A UCSB-lead study, published in the current issue of the Proceedings of the Royal Society B, has concluded that men and women can determine the upper body strength and fighting ability of men just by hearing their voices.
Undergraduate students from UCSB listened to voice samples from Tsimane hunter-horticulturalists in Bolivia, Andean herder-horticulturalists in Argentina, and college students from the US and Romania, and rated physical strength, fighting ability, height, and weight on a seven-point scale based on the voice samples alone.
The study team then compared these ratings to the actual measurements of the voices’ subjects. The most similar and accurate estimated measurements among all the test-takers were the ones on upper-body strength, more so than with height and weight. The degree of accuracy was the same for all samples, despite differences in language and culture.

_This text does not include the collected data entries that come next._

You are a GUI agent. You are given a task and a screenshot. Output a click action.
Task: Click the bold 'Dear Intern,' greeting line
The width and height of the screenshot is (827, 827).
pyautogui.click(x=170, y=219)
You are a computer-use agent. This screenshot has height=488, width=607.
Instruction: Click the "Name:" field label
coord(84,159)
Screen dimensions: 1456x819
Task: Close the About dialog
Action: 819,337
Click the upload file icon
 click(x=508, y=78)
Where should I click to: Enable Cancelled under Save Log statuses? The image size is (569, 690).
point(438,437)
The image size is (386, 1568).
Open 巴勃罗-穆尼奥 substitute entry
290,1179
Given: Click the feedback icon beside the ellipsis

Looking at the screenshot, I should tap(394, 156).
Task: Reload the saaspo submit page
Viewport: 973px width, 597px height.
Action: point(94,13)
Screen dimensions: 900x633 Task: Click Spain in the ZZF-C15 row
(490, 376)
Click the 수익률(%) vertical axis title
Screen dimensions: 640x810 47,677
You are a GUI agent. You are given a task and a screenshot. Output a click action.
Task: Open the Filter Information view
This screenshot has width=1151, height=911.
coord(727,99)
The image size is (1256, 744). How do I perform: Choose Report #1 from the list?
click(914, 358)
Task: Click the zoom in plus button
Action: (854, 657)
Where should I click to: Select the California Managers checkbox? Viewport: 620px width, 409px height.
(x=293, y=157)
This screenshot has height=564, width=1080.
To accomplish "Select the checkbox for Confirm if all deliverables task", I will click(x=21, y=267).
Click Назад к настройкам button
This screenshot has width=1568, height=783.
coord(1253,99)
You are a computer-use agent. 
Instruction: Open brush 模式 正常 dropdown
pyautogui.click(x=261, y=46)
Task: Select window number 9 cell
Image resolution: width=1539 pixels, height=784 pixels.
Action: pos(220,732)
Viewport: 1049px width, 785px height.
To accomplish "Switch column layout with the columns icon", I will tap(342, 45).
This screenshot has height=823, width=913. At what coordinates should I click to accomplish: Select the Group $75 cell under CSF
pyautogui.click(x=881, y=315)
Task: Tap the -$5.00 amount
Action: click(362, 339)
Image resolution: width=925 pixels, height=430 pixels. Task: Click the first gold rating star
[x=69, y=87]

The study’s concept was not unfamiliar. Over a dozen studies in the last fifty years have tested the ability of people to estimate height and weight from the voice, but they produced inconsistent results. Aaron Sell, a postdoctoral fellow at UCSB’s Center of Evolutionary Psychology and part of the study team, says in a press release the team’s findings indicate that these past studies “were looking at wrong variables” since they focused on size instead of fighting ability.
Sell claims that the ability to assess strength through hearing arose from natural selection since at times in human history, the ability to assess strength through visual cues would have been hampered. Even with a visual, the team found that it was easier to assess men’s strength with auditory clues as well. Sell stated in a press release that indicates “the voice contains some cues of strength that are invisible to the eye.”
The study found it was harder for women’s fighting levels to be correctly identified. The team claims this is because it has not been as important to assess women’s strength since men have been more involved in violence throughout human history.
The study contributed to a larger effort that examines the parts of the brain that assess fighting ability. Sell conducted the study with Greg Bryant, Leda Cosmides, John Tooby, Michael Gurven, graduate students Daniel Sznycer, Christopher von Rueden, and professor at the University of Timisoara in Romania Andre Krauss.